**WORK INSTRUCTION**
Using the material below, print the line that contains "Given: Click the paint bucket recolor icon", the line that contains "The height and width of the screenshot is (588, 1024).", and every line in between, exactly and nothing else.

**SOURCE MATERIAL**
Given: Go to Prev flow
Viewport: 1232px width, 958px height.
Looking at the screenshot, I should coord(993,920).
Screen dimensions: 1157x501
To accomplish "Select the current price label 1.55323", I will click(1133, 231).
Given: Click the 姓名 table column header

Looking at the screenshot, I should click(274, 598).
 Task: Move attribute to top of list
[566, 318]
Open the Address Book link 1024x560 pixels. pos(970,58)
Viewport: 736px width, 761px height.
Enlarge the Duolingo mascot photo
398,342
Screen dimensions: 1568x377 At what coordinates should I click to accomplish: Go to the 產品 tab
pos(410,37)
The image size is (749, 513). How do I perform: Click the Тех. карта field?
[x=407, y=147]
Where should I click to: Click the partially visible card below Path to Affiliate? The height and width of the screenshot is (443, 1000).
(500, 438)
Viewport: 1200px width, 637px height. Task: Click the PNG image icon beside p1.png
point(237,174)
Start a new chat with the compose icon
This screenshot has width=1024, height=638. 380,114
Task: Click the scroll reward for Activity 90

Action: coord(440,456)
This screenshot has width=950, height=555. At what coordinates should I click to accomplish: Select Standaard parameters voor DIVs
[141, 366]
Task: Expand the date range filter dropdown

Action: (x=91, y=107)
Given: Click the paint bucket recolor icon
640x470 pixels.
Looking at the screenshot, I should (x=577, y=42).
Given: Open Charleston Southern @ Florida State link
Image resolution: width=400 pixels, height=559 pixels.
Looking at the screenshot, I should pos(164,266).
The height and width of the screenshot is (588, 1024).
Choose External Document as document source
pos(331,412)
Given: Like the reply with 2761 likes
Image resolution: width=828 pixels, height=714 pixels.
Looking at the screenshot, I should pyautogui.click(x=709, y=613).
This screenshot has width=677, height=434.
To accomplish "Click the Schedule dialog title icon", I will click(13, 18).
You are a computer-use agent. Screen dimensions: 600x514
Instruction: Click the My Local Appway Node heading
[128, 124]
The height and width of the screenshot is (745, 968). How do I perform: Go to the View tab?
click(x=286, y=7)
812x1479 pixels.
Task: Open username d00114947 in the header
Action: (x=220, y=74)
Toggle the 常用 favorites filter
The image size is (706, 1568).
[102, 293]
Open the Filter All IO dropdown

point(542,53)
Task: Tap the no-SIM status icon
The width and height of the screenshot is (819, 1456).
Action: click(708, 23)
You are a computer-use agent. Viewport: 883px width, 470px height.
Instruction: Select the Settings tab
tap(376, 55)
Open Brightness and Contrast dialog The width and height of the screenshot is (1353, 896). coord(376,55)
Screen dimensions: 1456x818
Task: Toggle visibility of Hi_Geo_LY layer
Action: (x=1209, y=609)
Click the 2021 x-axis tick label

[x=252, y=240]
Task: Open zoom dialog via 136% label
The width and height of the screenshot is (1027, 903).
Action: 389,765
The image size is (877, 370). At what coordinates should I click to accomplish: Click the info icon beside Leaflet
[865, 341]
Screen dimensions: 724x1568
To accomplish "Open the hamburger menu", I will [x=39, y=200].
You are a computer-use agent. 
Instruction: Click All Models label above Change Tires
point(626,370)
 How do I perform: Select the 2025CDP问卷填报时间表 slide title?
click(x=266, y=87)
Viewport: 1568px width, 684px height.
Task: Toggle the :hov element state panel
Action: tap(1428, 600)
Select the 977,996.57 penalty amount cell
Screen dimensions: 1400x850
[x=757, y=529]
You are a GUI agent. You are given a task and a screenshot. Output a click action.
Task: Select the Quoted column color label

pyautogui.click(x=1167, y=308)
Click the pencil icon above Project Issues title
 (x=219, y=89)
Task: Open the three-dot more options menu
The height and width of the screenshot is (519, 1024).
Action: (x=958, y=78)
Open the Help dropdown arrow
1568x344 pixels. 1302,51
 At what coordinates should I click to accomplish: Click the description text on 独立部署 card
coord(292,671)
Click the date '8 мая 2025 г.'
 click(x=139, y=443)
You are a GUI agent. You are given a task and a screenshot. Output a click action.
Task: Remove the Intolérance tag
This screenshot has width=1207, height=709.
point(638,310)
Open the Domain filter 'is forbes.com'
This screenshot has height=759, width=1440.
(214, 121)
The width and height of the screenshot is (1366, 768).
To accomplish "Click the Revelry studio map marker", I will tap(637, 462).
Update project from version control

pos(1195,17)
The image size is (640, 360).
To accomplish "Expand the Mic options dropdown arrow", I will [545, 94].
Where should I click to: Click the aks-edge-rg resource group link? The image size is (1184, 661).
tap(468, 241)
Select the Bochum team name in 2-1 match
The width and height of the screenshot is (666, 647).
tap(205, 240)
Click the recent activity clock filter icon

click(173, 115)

**WRITTEN RESPONSE**
Given: Click the paint bucket recolor icon
640x470 pixels.
Looking at the screenshot, I should (x=577, y=42).
Given: Open Charleston Southern @ Florida State link
Image resolution: width=400 pixels, height=559 pixels.
Looking at the screenshot, I should pos(164,266).
The height and width of the screenshot is (588, 1024).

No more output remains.